With bonus, approximately $200k per year.
How did you grow your income so high?
I went to college at night when I was younger working full time. It took 10 years to get a BS in Business Admin.
I kept looking for ways to add value at work and kept getting promoted. I often would do things that were outside my normal responsibilities to gain experiences that would make me more attractive for promotions. I learned to speak Italian. Things like that. I definitely planned a career path and worked hard for it.
What is your main source of income (be as specific as possible — job, investments, inheritance, etc.)?
Right now, it is my salary. We have had a year or two where our investment returns have outpaced our salary, but it really depends on how the stock market does each year. On average, I am pretty confident that we could generate $100k to $150k per year in returns to fund our life.
What is your annual spending and what are the main expenses you have?
Our annual expenses are approximately $70k. This includes a nice vacation each year.
Our biggest expense is our house. Not included is tuition for college, which is about another $30k per year.
Like I said, we do not have any debt outside our mortgage, so we can control expenses pretty easily. We spend money like we do now because we are still making a good salary.
How did you accumulate your net worth? (Did you make a lot of money, invest well, inherit it, or what?). Also, please share any mistakes you’ve made along the way that others can learn from.
When we got married we were broke. We started with the basic principle of pay ourselves first because we knew if we didn’t, we would spend all of the money and there would be nothing to save. So we started our 401k off at 6% to get the tax deferred company match and set it up to increase 1% each year at raise time. This way it increased without us even feeling the pain. We were 100% invested in the stock market as we wanted to be aggressive until we made the money that we needed to retire. We figured we had time on our side and any crash would be a buying opportunity.

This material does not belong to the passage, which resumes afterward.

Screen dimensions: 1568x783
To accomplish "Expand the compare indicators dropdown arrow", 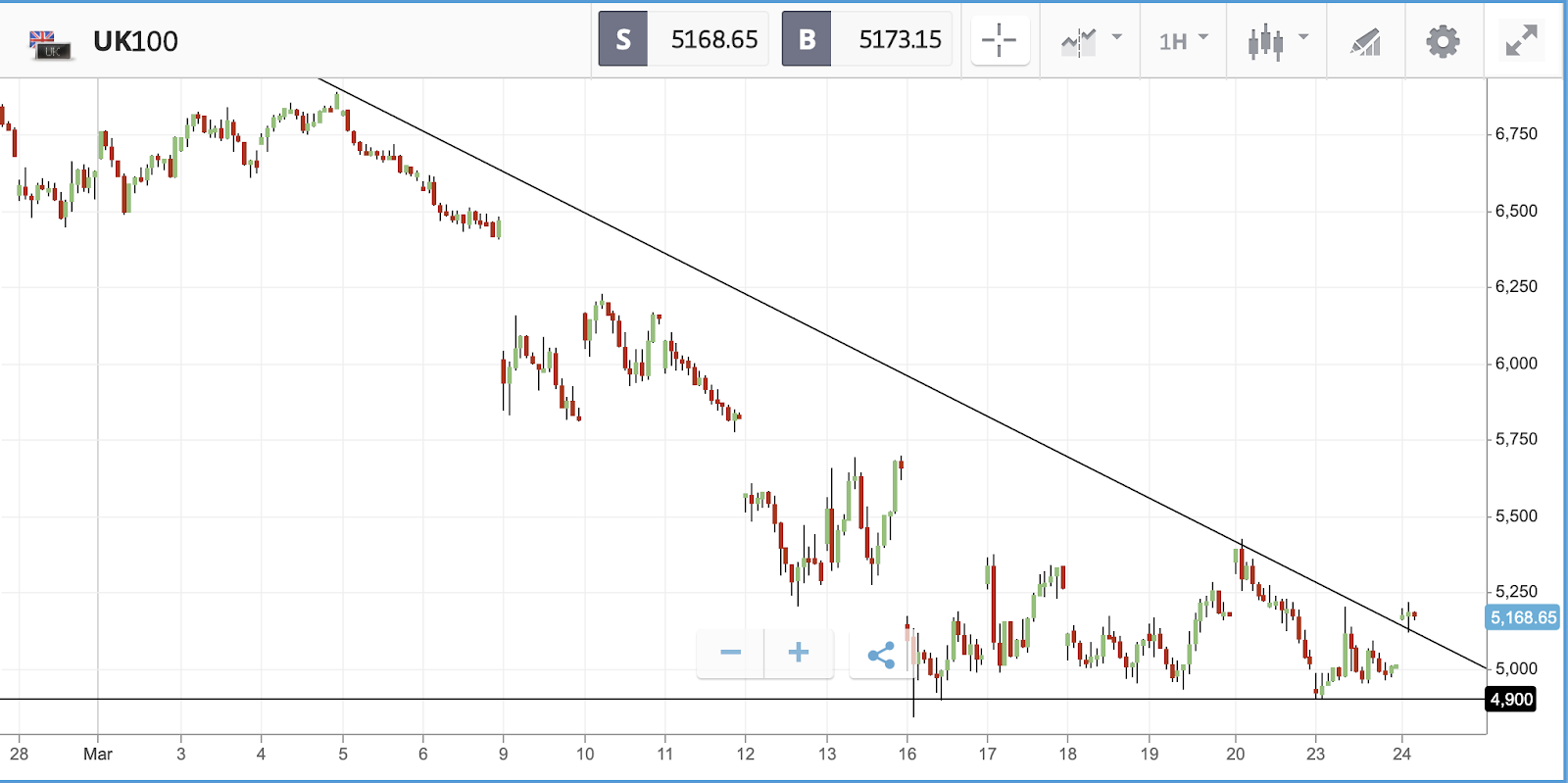I will (1116, 37).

As our earning increased, we started to save and invest money on our own. Initially I tried picking stocks, but I learned the hard way that the best way for a normal guy to invest is to use index funds and dollar cost average. So that is what we did after a couple of investments in single companies went south. That was the best decision we’ve made! Now as we have gotten older and are being a little more conservative, we shoot for 75% in equities and the rest in cash, bonds, and our home. We rebalance once per month so if the market is up, we sell some stocks and buy bonds, and if the market is down, we sell some bonds and buy stock at lower prices. Typical stuff. We do this in our 401k so we avoid taxes.
What have you learned in the process of becoming wealthy that others can learn from (what can others apply to become wealthy themselves)?

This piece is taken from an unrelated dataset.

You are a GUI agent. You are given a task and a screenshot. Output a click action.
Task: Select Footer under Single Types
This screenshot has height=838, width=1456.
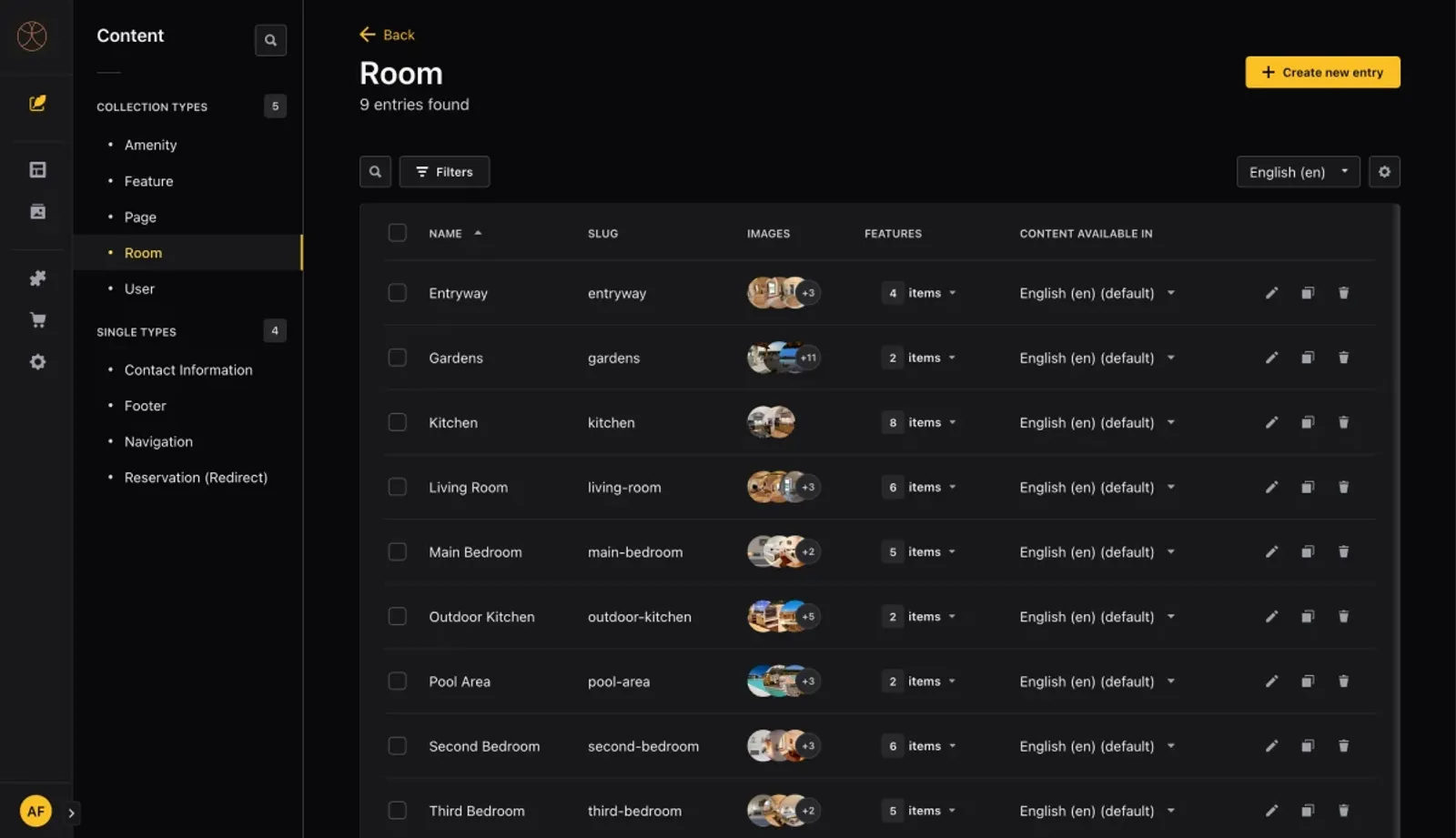pos(145,406)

1. Live within your means. Do not fall in to that trap of keeping up with the Jones’. We never did. Trust me, you think other people are looking at you and are impressed. They’re not. No one cares that you have a BMW and you’ll be stuck with a big car payment. We buy cars new, pay them off, and run them in to the ground.
2. Pay yourself first by setting up an automatic payroll deduction and take advantage of tax deferred accounts like 401k or IRA’s. Make sure you get the company match, it’s free money!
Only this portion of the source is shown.